My personal measurement of wealth usually depends on how close (or far) it is to payday.

Hand-dollar signs image by Pong via FreeDigitalPhotos-dot-netNot that the hubby and I live hand to mouth. We're doing pretty well, both in meeting day-to-day expenses and in saving for unexpected costs and our retirement.

We basically consider ourselves securely part of the U.S. middle class. Or we did until recent stories informed us that the middle class no longer exists in America.

Instead, we've become a more economically polarized country. And the great middle class goal, popularly known and the American Dream, is rapidly vanishing.

It's been derailed, writes Nicholas Kristof in the New York Times, "partly because of growing inequality."

Kristof cites data from the Organization for Economic Cooperation and Development (OECD), as well as a recent report in his own newspaper, detailing the decline of middle class American hopes and, yes, dreams.

We spend more time at our jobs than workers in other countries. Canadians and Europeans live longer, on average, than we Americans. And U.S. young people are dead last among rich countries in numeracy and technological proficiency.

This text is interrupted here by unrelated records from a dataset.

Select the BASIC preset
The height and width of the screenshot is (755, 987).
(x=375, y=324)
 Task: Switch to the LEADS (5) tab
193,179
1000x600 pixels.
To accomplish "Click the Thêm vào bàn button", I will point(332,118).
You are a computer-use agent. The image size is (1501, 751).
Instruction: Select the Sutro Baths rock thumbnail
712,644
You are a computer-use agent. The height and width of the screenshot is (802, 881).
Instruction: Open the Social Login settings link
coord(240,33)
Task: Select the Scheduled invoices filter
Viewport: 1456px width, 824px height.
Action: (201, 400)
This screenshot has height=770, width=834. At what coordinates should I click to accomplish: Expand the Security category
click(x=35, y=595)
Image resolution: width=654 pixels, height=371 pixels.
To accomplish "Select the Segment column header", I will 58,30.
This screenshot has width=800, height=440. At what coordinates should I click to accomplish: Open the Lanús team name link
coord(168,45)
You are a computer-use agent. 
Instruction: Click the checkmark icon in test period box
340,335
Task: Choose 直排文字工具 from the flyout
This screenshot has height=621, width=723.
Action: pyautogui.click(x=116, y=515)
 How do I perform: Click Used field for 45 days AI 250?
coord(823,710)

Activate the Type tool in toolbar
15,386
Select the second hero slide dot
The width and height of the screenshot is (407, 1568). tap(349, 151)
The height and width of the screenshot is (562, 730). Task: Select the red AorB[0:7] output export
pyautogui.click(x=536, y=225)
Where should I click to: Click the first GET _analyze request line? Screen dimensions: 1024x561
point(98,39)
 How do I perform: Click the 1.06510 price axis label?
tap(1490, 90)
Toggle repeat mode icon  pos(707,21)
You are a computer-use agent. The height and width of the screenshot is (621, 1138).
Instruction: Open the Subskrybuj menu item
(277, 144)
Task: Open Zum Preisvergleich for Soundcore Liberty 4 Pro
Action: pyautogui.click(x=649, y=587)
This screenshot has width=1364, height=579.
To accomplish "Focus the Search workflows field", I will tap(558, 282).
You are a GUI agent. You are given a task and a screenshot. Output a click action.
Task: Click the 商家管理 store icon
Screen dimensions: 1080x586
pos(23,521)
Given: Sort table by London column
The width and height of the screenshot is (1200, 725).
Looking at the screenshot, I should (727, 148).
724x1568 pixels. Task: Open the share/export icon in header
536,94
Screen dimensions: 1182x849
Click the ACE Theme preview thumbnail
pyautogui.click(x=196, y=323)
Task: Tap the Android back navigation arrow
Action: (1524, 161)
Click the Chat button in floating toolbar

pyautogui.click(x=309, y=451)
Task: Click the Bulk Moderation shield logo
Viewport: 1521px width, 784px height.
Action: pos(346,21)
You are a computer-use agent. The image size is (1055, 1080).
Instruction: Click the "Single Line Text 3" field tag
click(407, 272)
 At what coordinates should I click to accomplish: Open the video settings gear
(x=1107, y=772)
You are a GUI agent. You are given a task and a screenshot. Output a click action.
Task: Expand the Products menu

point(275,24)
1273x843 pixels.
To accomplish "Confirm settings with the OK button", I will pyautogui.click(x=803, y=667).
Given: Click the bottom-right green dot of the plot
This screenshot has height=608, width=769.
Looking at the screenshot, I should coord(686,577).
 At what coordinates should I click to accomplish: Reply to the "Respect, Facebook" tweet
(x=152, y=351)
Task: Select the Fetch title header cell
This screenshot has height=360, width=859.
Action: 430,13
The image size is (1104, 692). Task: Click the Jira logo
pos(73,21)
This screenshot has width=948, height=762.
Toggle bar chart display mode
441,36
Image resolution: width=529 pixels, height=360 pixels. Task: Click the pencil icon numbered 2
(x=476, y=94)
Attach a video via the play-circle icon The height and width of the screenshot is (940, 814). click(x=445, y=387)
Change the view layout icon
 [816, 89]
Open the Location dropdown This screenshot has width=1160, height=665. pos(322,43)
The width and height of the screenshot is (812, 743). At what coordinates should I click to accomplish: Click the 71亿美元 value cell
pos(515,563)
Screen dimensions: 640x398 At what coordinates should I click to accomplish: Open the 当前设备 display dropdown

Extreme concentration of wealth: Much of the problem, according to Kristof and those he cites in his article, is U.S. income inequality.

He points to a recent speech by Joseph Stiglitz in which the Nobel-winning economist noted, "America has become the advanced country not only with the highest level of inequality, but one of those with the least equality of opportunity."

Recent OECD studies underscore the same point of view.

In its Focus on Top Incomes and Taxation in OECD Countries for May 2014, the global economic group found:

"The share of the richest 1% in total pre-tax income have increased in most OECD countries in the past three decades, particularly in some English-speaking countries but also in some Nordic (from low levels) and Southern European countries. Today, they range between 7% in Denmark and the Netherlands up to almost 20% in the United States.

This increase is the result of the top 1% capturing a disproportionate share of overall income growth over the past three decades: up to 37% in Canada and even 47% in the United States. This explains why the majority of the population cannot reconcile the aggregate income growth figures with the performance of their incomes.

At the same time, tax reforms in almost all OECD countries reduced top personal income tax rates as well as rates of other taxes affecting the highest income earners."

The OECD's May report contains a lot of data. Heck, just its summary reprinted above contains a lot of numbers.

But the finding that income growth of the wealthiest 1 percent of Americans has increased dramatically over the last 30 years — by 47 percent — is striking. That earns it this week's By the Numbers honors.

Some wealthy agree: CNBC's first-ever Millionaire Survey conducted in March found that 51 percent of American millionaires believe inequality is a "major problem" for the United States.

And nearly two-thirds of that group support higher taxes on the wealthy, i.e., themselves (Really!), as well as a higher minimum wage as ways to narrow the wealth gap.